Ero convinto che questi suoi agguati non l’avrebbero portato da nessuna parte, questo finché un sabato sera non mi chiamò e mi chiese di raggiungerlo subito a casa di Nonno. A. era uscito verso le 10 o le 11 di sera, con una busta, si era allontanato ed era ritornato senza, dopo diversi minuti. Non si trattava di spazzatura, visto che quella la raccolgono direttamente dal cortile, per cui di cosa si trattava?

Non credevo, che mi sarebbe mai capitato di impersonare il poliziotto buono, ma lo sceneggiatore della mia vita la pensava diversamente, e dunque eccomi qui, ad entrare di notte a casa di mio Nonno, mentre lui dorme, a chiedere conto ad A. delle sue uscite notturne, con il compagno di mamma a farmi da spalla, nelle vesti del poliziotto cattivo.

In lacrime, A. ci confessò di aver rubato il crocifisso e il ciondolo della Madonna di Colle, per pagare dei debiti di non meglio precisata natura, alla persona che gli aveva spaccato il dente, per convincerlo a farsi portare i soldi.

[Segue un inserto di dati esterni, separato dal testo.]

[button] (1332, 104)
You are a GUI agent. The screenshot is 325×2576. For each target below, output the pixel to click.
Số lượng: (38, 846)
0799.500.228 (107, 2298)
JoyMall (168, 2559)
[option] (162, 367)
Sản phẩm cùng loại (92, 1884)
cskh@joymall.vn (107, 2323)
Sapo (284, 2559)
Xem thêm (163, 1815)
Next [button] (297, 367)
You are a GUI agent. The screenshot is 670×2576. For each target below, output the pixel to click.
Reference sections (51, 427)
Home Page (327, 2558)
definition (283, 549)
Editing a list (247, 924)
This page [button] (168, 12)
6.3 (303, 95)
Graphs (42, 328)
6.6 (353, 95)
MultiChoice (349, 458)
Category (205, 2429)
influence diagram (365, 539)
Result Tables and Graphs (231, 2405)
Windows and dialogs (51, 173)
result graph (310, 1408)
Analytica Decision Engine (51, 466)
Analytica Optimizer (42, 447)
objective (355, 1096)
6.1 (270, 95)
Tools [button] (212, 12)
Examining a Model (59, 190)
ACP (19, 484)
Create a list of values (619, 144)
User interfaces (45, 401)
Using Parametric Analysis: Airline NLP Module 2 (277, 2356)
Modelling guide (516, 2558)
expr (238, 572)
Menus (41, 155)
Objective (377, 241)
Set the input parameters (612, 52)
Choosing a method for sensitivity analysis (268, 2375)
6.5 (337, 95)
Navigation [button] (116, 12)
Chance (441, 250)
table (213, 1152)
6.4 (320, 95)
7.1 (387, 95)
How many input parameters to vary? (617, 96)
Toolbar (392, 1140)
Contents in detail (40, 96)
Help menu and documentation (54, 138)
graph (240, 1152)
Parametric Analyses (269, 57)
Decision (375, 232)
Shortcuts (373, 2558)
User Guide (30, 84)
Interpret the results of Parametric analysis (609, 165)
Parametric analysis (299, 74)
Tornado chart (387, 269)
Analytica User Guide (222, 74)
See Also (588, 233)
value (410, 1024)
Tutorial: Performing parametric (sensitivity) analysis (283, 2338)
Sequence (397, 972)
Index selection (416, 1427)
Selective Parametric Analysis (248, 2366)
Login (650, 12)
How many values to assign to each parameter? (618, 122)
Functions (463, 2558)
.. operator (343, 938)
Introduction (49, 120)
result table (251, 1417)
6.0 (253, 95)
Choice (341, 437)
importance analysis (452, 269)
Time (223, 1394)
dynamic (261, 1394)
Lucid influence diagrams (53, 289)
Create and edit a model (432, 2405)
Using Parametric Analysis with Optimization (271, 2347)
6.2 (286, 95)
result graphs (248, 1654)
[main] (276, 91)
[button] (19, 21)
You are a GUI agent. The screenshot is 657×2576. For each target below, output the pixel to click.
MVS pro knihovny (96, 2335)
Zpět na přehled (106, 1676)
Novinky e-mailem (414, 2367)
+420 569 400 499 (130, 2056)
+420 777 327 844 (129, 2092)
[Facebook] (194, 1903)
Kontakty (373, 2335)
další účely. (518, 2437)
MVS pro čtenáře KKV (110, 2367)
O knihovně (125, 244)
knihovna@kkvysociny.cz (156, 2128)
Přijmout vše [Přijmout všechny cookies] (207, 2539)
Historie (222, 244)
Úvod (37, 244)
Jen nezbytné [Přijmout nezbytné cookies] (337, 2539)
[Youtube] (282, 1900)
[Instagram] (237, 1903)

Decidemmo di non denunciare A. Sono stato promotore di questa decisione, perché nonostante tutto ho continuato a credere nella sua buona fede e nella sua bontà d’animo. Credo si sia trovato con le spalle al muro e che si sia anche sentito veramente terrorizzato per agire così. Avrei preferito non doverlo scoprire con le tecniche di spionaggio del compagno di mamma però… Forse se ci avesse spiegato il problema, lui avrebbe ancora tutti i denti, e io avrei al collo il crocifisso che ricordo spuntare dalla camicia sbottonata di mio Nonno, nelle serate d’estate della mia infanzia.